* _DOCUMENT TEXT_:
>>
Isla the spaniel at Hear My Music HQ

I have used Figurenotes in my work for a number of years and love it! As a dyslexic musician, something in the logic of the visual system immediately clicked with me and the colours are so ingrained with pitch in my brain that I can get very twitchy when looking at a solid block of colour and hearing music that is not in the corresponding key.

I love that moment when you introduce a child to a Figurenotes score on a piano or chime bars and before the adult in the room has finished drawing breath to ask how the system works, the child has played their first full tune! No words required. This suits both me and the majority of people I work with!

Hear My Music runs a project called Glad Spectrum Music (GSM), an after school group and individual music classes for autistic children and young people. It is this project that this blog post will focus on with a particular emphasis on how we have moved the project to remote delivery and our continued use of Figurenotes within this.

I’m sure everyone remembers the run up to the lockdown in March vividly. I spent a surreal week cancelling every project we run and then swiftly working out how to run remote music sessions for the following week. GSM took one week off, the week before the schools closed, and the following week we were delivering our classes online, this was perhaps quicker than was sensible, however the craving for routine and normality was tangible and it was that that I reacted to.

A screenshot of a Zoom call with 7 smiling faces
Zoom Group session – Lockdown Hairstyles…

The setup/preparation for these sessions wasn’t huge. Anyone who didn’t have a keyboard in their house was provided with one to borrow, with Figurenotes stickers. We sent out many ‘fingers’ templates (available on the Resource Base under ‘General‘ or in the free bundle), and huge amounts of music for home printing. When presented with my first bit of black and white music from the other side of the screen (no colour printer!) I learnt that sometimes posting music was the best option.

I discovered that there are popular coloured keyboard stickers with notes drawn on them and letter names that don’t correspond to Figurenotes colours, a lot of information on one sticker that maybe a sibling was using on a shared keyboard. Add a Figurenotes ‘fingers’ template to this and it made my head hurt to look at it! Fortunately, the same sticker company also makes a black and white version!

We quickly learnt about the limitations of group music making on the internet. We began to learn what works and what you have to accept as a no-go. Playing as a group, that feeling of absolute ‘togetherness’, the sound and vibrations of instruments working together – that cannot be replicated. Listening to each other, however, is something that can be honed and worked on in ways that would be more difficult in person. I wrote a very simple piece of music called Online Turn-Taking and it was with this piece of music that we learnt the skills of turn-taking online, first with heavy operation of the mute button from practitioners and over time with participants learning when to listen, when to play, how the music could still be a group effort.
<<
* _TASKS TO CARRY OUT_:
1. In the Figurenotes post, who are the Glad Spectrum Music classes for?
2. Resume the Figurenotes post, writing on from its final sentence.
The data after this post comes from a separate source.

* _MATERIAL PROVIDED_:
>>
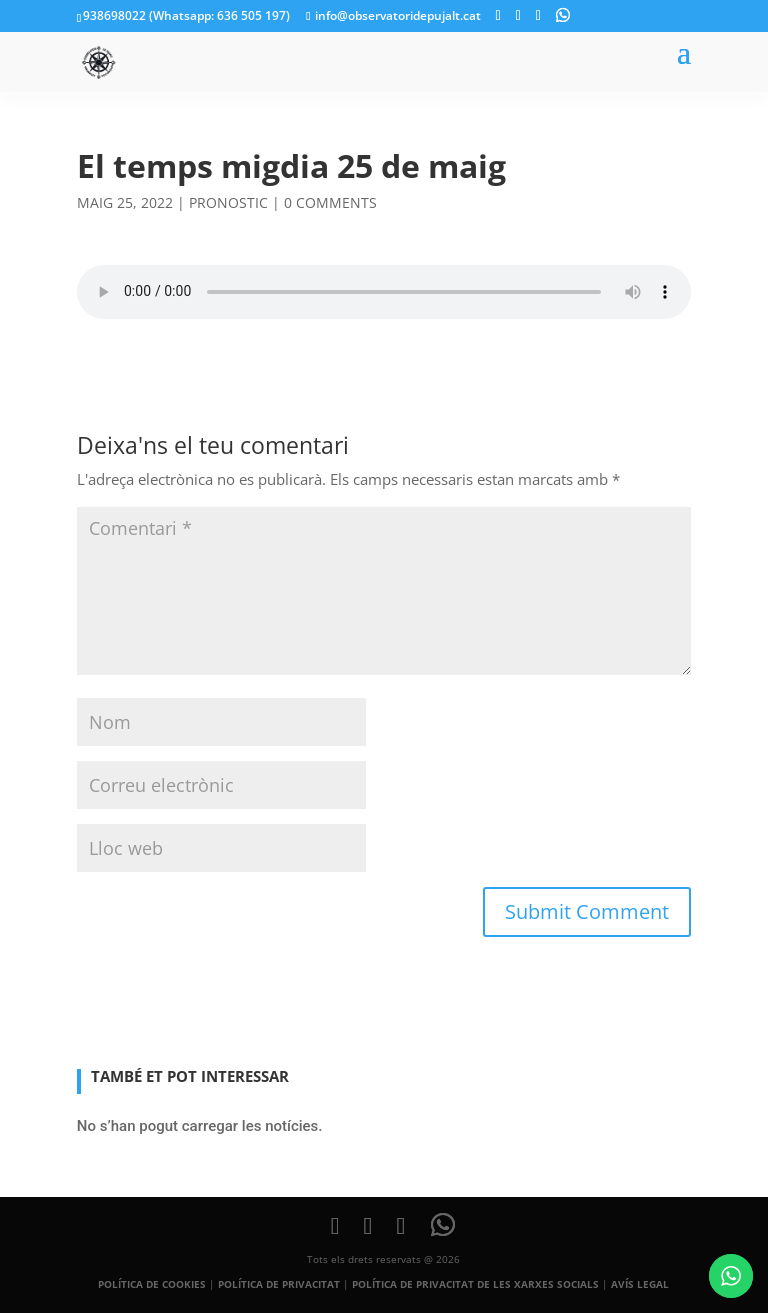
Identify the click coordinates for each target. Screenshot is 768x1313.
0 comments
<<
* _SOLVED PROBLEMS_:
1. Autistic children and young people.

2.
Our crutch for early remote group sessions

There was a really lovely discovery within our remote sessions that some people with very high anxiety found remote sessions much less anxiety inducing. This could be due to a number of reasons: no travel, total control over your own environment, no fear of external sounds/smells/visual distractions, the ability to switch us off at will…It meant that for some participants we have made more musical progress than we would have in person and while we will never exclusively deliver sessions online if we don’t need to, a hybrid approach for some individuals is definitely something to consider.

We also put on a Zoom concert in the summer; this was livestreamed on Facebook and involved two separate breakout rooms as our ‘green rooms’ and a main stage using the broadcast message function to call people to the ‘stage’. The livestream was streamed in the breakout rooms. This set-up was probably one of the most anxiety inducing concerts we’d ever put on for practitioners, however some young people who wouldn’t dream of walking into a room with an audience nonchalantly performed exceptionally well!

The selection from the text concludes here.